Idol isn’t quite as harrowing, although it does very much touch on issues of consent and rape it is less graphic, and instead focuses the story from the point of view of the accused. Sam is a successful “wellness” influencer/grifter who, after being accused of rape by her childhood best friend, must scramble to save her career in the age of trial by social media. She is an immediately unsympathetic character and the story peels back her many layers (and issues) until we get to the (unsurprising truth) at the centre of the story.

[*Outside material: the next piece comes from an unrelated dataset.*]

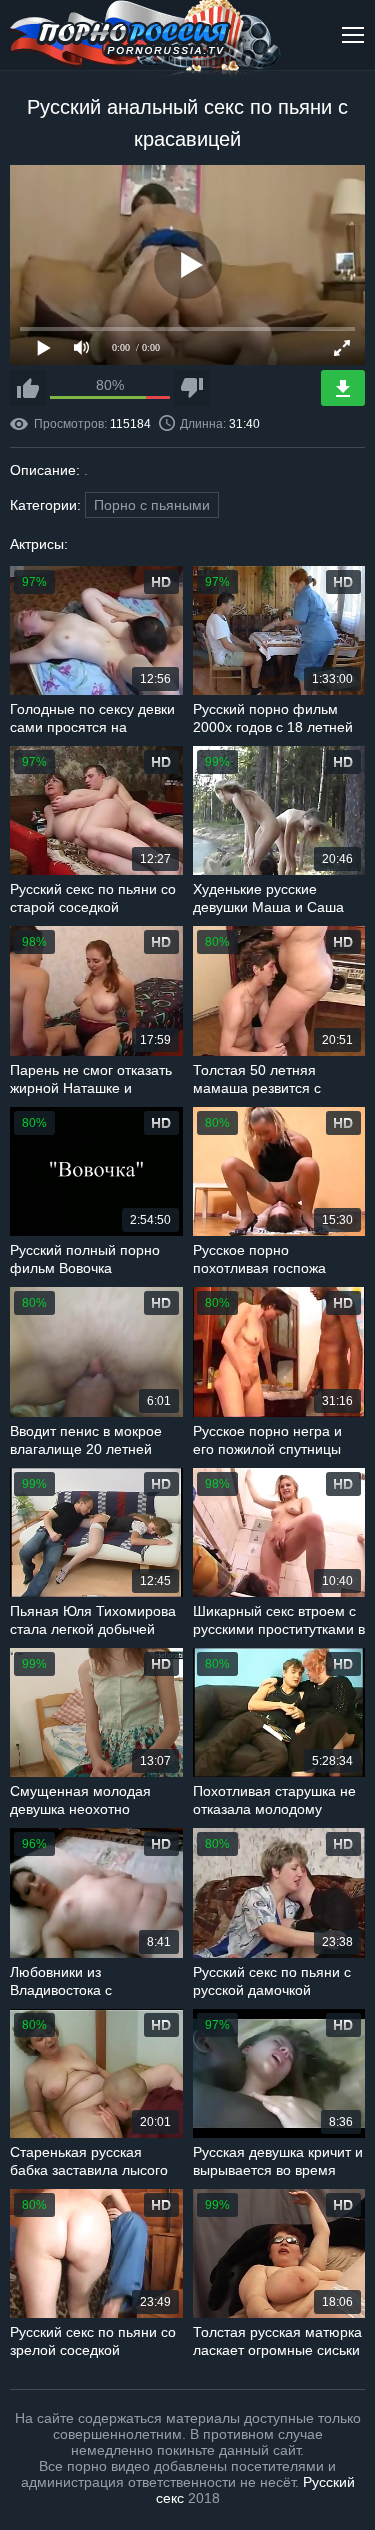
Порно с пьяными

Sam is an unreliable point of view, and you know I love an unreliable narrator! Although I will say that the truth behind the mystery won’t come as a surprise, it was fun to get to read between the lines and try to see Sam from the outside. She is both a victim and a villain; she is at times vulnerable but also a ruthless manipulator. I loved that messy complexity.
The story really plays with memory and how it can be manipulated and become unreliable. Sam’s version of events is often at odds with others, and she has a tendency towards rewriting history as fuel for gaslighting those around her. It’s interesting to me because I’ve also just finished Animal Farm and am currently listening to the audiobook of 1984, both of course by George Orwell. Both stories have governments that control their subjects through quite literally rewriting history as it suited their changing agendas. Sam uses a remarkably similar tactic to control her friends, family, followers and even herself.
I found the writing gripping, and I enjoyed the complexity of Sam and the many uncomfortable layers of the situation made it feel realistic. I am not giving it five stars because I did in the end feel that it suffered a little from the lack of clear characterisation for Lisa, and also Josh. They are the focus of Sam’s obsessions yet they exist in the novel as rather fuzzy sketches. On the one hand I can see this is symptom of Sam’s point of view but on the other I think it made for a slightly less satisfying rounded-out story.
If you are can handle the subject matter of rape and coercive control then I recommend Idol, and also Asking For It but that one does come with extreme trigger warnings! Louise O’Neill is very talented at tackling these difficult subjects in such a nuance way way that it feels uncomfortably real. I should check out other other novels at some point.


2 Comments
A.S. Akkalon
I read Asking For It years ago. I thought it was an interesting exploration of certain issues, but not particularly fun as a story to read. Idol does sound intriguing. I might give it a go!
Alice
Yeah Asking For It is still the most difficult book I’ve read in terms of how upsetting it was! Idol is similar in that the protagonist is not a good person (also vain, selfish, lots of body and sex issues) but it’s not as bleak!